- Roseland Township Location within Minnesota and the United States Roseland Township Roseland Township (the United States)
- Coordinates: 44°56′20″N 95°4′29″W﻿ / ﻿44.93889°N 95.07472°W
- Country: United States
- State: Minnesota
- County: Kandiyohi

Area
- • Total: 35.1 sq mi (91.0 km^{2})
- • Land: 35.1 sq mi (91.0 km^{2})
- • Water: 0 sq mi (0.0 km^{2})
- Elevation: 1,122 ft (342 m)

Population (2000)
- • Total: 477
- • Density: 13/sq mi (5.2/km^{2})
- Time zone: UTC-6 (Central (CST))
- • Summer (DST): UTC-5 (CDT)
- FIPS code: 27-55708
- GNIS feature ID: 0665465

= Roseland Township, Kandiyohi County, Minnesota =

Roseland Township is a township in Kandiyohi County, Minnesota, United States. The population was 477 at the 2000 census.

==History==
Roseland Township was organized in 1889. According to Warren Upham, the name is said to be derived from Swedish meaning "flower garden".

==Geography==
According to the United States Census Bureau, the township has a total area of 35.1 square miles (91.0 km^{2}), of which 35.1 square miles (91.0 km^{2}) is land and 0.03% is water.

==Demographics==
As of the census of 2000, there were 477 people, 157 households, and 138 families residing in the township. The population density was 13.6 people per square mile (5.2/km^{2}). There were 168 housing units at an average density of 4.8/sq mi (1.8/km^{2}). The racial makeup of the township was 97.48% White, 1.47% Asian, 0.21% from other races, and 0.84% from two or more races. Hispanic or Latino of any race were 3.35% of the population.

There were 157 households, out of which 42.7% had children under the age of 18 living with them, 79.0% were married couples living together, 3.8% had a female householder with no husband present, and 12.1% were non-families. 10.2% of all households were made up of individuals, and 6.4% had someone living alone who was 65 years of age or older. The average household size was 3.04 and the average family size was 3.25.

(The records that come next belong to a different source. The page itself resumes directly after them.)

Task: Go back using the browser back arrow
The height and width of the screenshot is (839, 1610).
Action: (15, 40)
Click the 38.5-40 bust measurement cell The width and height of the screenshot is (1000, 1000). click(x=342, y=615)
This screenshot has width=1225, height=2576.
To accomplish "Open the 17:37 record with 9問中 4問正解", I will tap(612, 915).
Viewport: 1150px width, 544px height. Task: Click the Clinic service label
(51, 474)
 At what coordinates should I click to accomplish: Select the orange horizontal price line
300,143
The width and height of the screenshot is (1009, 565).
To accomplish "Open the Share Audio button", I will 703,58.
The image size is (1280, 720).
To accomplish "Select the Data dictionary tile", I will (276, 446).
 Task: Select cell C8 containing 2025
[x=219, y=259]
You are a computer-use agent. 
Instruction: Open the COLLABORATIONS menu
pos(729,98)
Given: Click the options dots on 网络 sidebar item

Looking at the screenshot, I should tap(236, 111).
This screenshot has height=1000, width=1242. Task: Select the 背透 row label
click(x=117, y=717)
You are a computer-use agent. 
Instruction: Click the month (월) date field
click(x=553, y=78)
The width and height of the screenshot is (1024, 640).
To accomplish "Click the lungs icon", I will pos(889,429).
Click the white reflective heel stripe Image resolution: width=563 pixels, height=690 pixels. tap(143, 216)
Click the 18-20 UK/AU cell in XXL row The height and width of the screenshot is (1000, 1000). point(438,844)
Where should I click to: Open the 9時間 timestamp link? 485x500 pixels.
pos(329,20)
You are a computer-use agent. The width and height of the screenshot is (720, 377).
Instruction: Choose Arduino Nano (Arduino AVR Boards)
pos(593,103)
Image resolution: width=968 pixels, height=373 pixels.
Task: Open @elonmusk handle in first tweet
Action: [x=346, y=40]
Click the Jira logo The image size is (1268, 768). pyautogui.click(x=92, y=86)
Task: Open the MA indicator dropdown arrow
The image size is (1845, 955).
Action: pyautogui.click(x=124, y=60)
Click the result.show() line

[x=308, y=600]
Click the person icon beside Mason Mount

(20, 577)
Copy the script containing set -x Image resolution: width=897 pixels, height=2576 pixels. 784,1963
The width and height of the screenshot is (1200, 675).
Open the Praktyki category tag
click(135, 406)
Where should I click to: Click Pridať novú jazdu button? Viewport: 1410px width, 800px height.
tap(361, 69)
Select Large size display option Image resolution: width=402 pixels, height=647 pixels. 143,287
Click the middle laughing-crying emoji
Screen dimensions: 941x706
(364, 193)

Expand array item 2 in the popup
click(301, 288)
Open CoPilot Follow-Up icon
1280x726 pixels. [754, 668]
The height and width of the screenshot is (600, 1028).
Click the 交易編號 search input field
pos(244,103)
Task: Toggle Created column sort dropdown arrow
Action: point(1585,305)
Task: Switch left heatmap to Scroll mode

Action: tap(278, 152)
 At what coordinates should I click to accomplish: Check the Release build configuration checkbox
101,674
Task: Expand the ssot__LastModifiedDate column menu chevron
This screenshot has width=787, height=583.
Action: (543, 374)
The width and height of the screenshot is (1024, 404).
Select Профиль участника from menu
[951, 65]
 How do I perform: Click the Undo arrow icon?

In the township the population was spread out, with 31.2% under the age of 18, 7.1% from 18 to 24, 28.7% from 25 to 44, 21.0% from 45 to 64, and 11.9% who were 65 years of age or older. The median age was 35 years. For every 100 females, there were 115.8 males. For every 100 females age 18 and over, there were 103.7 males.

The median income for a household in the township was $40,625, and the median income for a family was $44,750. Males had a median income of $31,429 versus $21,500 for females. The per capita income for the township was $15,225. About 5.2% of families and 9.1% of the population were below the poverty line, including 12.9% of those under age 18 and 3.9% of those age 65 or over.